La scelta del passo non è casuale. In una dozzina di righe si parla di amore e di pietà, del senso della vita e di morte. La sintassi è rapida, e intanto la lingua impiegata non si priva di studiato eccesso nell'aggettivazione. Dandone conto su “La Repubblica”, Franco Marcoaldi ha parlato di “coraggiosa generosità”; che è una maniera, a sua volta generosa, per indicare lo sconcerto che il not so common reader può provare di fronte a una prosa del genere. Questo è forse uno dei punti di questo libro, il più ampio nella produzione di Mazzantini. Qui non ci si rivolge all'utenza, peraltro in diminuzione, dei lettori colti. La scrittrice romana sembra pensare a un pubblico più vasto, quello magari dei due milioni di lettori che si appassionarono a Non ti muovere, con cui vinse lo Strega or sono sei anni. A questo, che è davvero il lettore comune, vanno a genio i temi grandi: quelli letti nel breve estratto citato sopra e quello di tutta la produzione di Mazzantini, che è la maternità.
Di maternità e, più in genere, di genitorialità si occupa molta narrativa italiana di successo degli ultimi tempi, gli ultimi esempi essendo, per esempio, Niccolò Ammaniti e Paolo Giordano (ma anche il grotesque appena di Alessandro Piperno, o l'iperrealismo maritale di Tullio Avoledo).

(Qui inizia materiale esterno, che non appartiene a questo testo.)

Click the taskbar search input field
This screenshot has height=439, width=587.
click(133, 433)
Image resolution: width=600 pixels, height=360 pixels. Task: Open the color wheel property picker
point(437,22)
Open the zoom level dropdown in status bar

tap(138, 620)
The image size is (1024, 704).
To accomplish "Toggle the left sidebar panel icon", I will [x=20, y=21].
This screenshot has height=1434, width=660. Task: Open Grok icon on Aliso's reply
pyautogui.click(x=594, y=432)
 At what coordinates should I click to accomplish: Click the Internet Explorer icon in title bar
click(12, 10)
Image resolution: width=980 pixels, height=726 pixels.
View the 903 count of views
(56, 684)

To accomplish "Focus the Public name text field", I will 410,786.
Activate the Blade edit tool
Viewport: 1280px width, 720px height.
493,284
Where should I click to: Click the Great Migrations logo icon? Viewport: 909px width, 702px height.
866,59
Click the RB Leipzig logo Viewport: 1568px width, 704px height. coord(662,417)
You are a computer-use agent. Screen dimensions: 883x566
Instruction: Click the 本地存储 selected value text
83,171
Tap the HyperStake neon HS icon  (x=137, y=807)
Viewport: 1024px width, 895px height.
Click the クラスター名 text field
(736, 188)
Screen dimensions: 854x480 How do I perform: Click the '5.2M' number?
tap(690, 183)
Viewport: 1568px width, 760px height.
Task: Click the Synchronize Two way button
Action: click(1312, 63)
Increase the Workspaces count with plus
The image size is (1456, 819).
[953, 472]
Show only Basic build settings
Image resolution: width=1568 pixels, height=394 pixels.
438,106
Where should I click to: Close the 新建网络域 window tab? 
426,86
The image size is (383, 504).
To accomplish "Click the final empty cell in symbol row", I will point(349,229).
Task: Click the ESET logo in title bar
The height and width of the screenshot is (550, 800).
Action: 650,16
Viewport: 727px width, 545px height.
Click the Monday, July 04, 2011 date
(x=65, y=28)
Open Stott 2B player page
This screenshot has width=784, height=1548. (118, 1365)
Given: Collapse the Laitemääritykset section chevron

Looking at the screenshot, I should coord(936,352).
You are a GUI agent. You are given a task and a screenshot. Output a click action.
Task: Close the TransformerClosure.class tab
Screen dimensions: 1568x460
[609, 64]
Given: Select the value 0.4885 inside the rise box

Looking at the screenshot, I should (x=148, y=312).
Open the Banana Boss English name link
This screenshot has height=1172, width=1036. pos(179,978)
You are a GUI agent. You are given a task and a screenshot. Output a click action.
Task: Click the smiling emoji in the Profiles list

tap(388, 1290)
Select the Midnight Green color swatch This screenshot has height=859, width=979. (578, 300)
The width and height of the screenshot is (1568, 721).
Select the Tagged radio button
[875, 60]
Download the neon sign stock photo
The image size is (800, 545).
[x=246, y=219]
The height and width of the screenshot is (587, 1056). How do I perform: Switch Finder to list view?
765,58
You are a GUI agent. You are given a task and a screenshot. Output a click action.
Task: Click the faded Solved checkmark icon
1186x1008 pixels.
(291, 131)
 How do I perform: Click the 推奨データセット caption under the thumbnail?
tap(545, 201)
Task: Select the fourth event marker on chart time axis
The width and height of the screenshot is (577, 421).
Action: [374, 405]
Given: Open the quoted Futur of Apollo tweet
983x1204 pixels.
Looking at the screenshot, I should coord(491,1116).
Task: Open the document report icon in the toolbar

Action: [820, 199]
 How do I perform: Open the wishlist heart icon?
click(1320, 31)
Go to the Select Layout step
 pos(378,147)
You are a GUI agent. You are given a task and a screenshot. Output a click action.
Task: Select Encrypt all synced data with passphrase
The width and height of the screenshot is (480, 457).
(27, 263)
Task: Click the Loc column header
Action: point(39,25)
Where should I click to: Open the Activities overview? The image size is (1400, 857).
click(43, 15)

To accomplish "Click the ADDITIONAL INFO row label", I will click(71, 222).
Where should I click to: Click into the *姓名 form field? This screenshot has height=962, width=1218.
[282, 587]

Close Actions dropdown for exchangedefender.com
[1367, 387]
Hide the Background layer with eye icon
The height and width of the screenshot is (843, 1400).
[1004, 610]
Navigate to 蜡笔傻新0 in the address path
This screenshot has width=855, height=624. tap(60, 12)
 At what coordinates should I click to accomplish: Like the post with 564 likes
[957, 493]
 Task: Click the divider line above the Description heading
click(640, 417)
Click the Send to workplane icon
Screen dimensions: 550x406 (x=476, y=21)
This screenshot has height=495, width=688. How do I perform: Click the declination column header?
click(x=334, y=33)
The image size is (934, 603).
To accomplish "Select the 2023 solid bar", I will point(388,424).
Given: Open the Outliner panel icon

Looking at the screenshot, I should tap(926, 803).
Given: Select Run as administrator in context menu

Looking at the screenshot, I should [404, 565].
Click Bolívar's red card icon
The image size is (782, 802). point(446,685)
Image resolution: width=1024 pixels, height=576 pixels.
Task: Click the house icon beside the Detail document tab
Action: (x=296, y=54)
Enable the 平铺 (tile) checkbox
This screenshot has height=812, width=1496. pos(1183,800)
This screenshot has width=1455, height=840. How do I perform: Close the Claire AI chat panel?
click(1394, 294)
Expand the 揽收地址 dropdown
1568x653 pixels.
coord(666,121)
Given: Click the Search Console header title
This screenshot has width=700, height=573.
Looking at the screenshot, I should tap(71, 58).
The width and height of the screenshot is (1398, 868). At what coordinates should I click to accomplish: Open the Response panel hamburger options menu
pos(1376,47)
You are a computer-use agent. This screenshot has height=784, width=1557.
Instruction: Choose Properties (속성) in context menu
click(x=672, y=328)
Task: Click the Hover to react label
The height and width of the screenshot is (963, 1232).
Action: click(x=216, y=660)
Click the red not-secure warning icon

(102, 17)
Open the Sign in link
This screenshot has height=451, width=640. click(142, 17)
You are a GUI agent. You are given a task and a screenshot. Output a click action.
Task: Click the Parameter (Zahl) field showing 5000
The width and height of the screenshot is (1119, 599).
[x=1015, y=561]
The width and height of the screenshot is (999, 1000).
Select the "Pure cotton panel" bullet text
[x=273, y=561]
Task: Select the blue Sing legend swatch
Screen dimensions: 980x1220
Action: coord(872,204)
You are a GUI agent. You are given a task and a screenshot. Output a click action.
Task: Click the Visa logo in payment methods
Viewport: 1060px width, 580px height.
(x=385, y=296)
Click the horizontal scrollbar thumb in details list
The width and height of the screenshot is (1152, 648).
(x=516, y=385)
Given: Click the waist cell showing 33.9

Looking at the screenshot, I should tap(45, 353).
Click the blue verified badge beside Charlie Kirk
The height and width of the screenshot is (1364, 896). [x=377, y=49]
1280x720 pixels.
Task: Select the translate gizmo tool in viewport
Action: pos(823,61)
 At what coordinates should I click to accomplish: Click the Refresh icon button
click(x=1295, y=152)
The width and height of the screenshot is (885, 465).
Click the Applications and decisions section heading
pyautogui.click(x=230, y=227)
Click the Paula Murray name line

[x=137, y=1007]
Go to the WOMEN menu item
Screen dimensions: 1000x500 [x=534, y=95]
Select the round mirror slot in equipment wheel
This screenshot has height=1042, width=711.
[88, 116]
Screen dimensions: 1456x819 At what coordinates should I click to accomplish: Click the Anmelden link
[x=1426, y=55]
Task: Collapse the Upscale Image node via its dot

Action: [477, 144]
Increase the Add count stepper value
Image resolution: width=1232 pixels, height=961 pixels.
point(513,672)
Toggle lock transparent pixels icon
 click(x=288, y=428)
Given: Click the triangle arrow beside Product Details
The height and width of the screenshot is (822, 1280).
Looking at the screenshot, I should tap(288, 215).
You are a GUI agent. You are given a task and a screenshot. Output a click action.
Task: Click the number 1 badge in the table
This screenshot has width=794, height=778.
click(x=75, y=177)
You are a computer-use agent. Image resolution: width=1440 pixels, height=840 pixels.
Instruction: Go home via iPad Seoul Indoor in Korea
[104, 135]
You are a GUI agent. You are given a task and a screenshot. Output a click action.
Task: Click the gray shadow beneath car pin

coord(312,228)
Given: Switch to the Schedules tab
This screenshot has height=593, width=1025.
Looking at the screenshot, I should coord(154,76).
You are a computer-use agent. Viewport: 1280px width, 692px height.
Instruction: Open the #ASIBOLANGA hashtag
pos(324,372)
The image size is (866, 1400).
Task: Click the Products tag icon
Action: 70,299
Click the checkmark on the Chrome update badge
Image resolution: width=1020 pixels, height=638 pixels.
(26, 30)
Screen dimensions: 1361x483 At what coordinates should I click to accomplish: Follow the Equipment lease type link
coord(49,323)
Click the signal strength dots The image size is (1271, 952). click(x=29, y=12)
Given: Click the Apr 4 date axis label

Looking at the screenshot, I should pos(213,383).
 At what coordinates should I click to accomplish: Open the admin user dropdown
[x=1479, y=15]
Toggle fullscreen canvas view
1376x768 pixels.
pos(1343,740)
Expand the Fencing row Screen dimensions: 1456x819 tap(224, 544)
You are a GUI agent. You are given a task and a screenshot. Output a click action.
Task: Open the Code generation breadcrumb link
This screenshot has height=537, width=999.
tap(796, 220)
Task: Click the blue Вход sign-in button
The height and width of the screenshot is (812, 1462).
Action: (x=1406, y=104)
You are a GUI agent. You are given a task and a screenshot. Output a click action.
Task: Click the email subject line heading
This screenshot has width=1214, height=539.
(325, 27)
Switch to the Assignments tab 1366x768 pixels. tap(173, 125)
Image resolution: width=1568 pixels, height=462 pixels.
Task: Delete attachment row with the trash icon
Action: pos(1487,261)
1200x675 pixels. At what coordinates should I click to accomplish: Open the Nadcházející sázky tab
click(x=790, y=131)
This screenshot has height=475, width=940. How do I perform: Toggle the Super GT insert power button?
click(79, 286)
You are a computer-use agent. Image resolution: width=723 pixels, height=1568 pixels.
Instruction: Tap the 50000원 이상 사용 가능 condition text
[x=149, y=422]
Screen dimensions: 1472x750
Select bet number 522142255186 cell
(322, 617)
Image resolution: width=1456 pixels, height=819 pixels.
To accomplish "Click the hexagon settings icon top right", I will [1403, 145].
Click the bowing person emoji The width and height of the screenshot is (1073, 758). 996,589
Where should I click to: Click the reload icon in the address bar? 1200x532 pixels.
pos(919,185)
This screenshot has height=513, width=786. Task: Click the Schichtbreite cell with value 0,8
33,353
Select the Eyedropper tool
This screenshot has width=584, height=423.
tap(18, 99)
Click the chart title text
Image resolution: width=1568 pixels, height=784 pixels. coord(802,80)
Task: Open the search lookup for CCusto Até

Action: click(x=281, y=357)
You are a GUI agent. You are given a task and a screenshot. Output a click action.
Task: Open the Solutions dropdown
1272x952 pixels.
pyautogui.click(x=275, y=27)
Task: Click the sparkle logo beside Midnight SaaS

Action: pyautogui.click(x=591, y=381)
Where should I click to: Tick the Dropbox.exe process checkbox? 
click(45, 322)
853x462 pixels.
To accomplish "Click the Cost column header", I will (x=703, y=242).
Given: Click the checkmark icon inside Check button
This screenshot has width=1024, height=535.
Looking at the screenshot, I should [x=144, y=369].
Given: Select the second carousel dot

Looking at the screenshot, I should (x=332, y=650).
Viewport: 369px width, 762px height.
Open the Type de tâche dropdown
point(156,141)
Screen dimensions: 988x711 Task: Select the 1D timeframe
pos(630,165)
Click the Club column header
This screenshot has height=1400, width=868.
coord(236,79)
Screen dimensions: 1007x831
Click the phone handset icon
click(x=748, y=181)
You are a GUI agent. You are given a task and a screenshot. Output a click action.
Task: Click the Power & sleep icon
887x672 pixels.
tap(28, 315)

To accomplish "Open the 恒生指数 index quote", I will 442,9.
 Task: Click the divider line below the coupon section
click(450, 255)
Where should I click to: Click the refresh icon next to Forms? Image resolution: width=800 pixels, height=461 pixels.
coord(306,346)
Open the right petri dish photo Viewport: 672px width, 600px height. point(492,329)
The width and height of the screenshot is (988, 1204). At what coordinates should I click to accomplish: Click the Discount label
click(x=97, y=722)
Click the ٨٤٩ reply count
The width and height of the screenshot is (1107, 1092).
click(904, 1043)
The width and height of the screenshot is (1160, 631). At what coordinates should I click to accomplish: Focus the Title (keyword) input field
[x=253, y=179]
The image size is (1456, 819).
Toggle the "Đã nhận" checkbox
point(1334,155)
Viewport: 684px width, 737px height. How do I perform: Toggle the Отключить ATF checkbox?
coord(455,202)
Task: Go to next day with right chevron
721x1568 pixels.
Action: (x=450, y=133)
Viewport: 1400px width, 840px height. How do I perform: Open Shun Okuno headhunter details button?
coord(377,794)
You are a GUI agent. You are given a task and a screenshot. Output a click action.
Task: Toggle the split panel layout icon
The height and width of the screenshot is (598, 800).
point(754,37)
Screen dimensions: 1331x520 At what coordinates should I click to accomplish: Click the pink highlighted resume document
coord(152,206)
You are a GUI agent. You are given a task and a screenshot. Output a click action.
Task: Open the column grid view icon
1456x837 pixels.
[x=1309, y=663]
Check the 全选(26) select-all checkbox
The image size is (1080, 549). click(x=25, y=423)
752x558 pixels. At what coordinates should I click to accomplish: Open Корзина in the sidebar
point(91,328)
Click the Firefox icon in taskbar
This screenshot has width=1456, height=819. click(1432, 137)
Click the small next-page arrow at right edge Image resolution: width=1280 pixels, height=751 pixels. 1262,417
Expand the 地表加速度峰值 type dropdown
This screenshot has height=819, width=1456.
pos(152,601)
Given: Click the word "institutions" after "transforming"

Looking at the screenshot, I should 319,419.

Rispetto a tutti costoro, Mazzantini presenta una differenza evidente: è donna e madre. A questo si affianca un altro dato di realtà: la presenza nella sua vita di un padre come Carlo Mazzantini, personaggio simbolico di una storia d'Italia tuttora irrisolta. E in Venuto al mondo Mazzantini parla proprio di maternità e di storia.
Gemma è una cinquantenne romana che, all'inizio del romanzo, riceve una telefonata da Sarajevo. È Gojko, amico bosniaco conosciuto nel 1984, ai tempi dell'Olimpiade invernale. Lì si sta allestendo, dice Gojko, una “mostra per ricordare l'assedio” (testuale), e nella mostra ci sono foto di Diego, primo marito e grande amore di Gemma, oltre che padre di Pietro, suo unico figlio, e compagno sulle prime giustamente scettico di questo viaggio a ritroso nella vita della madre. La storia fra la giovane studentessa italiana e il fotografo slavo è un colpo di fulmine cui si sovrappongono intanto gli eventi della guerra, poi il conseguente bisogno di fuga, infine la sterilità di lei – e insieme la necessità di essere madre. Esperito ogni sorta di tentativo, Gemma ricorre alla soluzione più cruenta che possa immaginarsi per una donna desiderosa di maternità: fa concepire suo figlio a un'altra donna, che si accoppia al marito. Si chiama Aska, è una trombettista punk di Sarajevo tanto più tragica in quanto, paradosso della scrittura d'invenzione, del tutto inverosimile. Siccome Mazzantini frequenta anche i territori del mélo, la madre per procura viene retribuita e la coppia torna a Roma, ma Diego non sopporta il rientro alla normalità. La guerra è diventata un'esigenza e Gemma, moglie fedele, non può non seguire il suo uomo. Diego, sarà inutile aggiungerlo, muore, e il romanzo si chiude su un gruppo di famiglia in un interno, con Giuliano (nuovo compagno di vita) e Pietro, il figlio di un desiderio forse colpevole.
Come si vede, il romanzo è affollato di temi e di persone: perché Mazzantini ha un buon talento nel rendere l'umanità degli uomini e delle donne che racconta. Il sospetto che ci sia troppo di tutto, in questo libro più ancora che negli altri precedenti, sembra lecito. Non di meno, il lettore di mestiere noterà che questo racconto sovreccitato, carico di allegorie transitive, personae fictae in cui non è tuttavia impossibile una qualche identificazione e immagini anche crudeli, continua a piacere.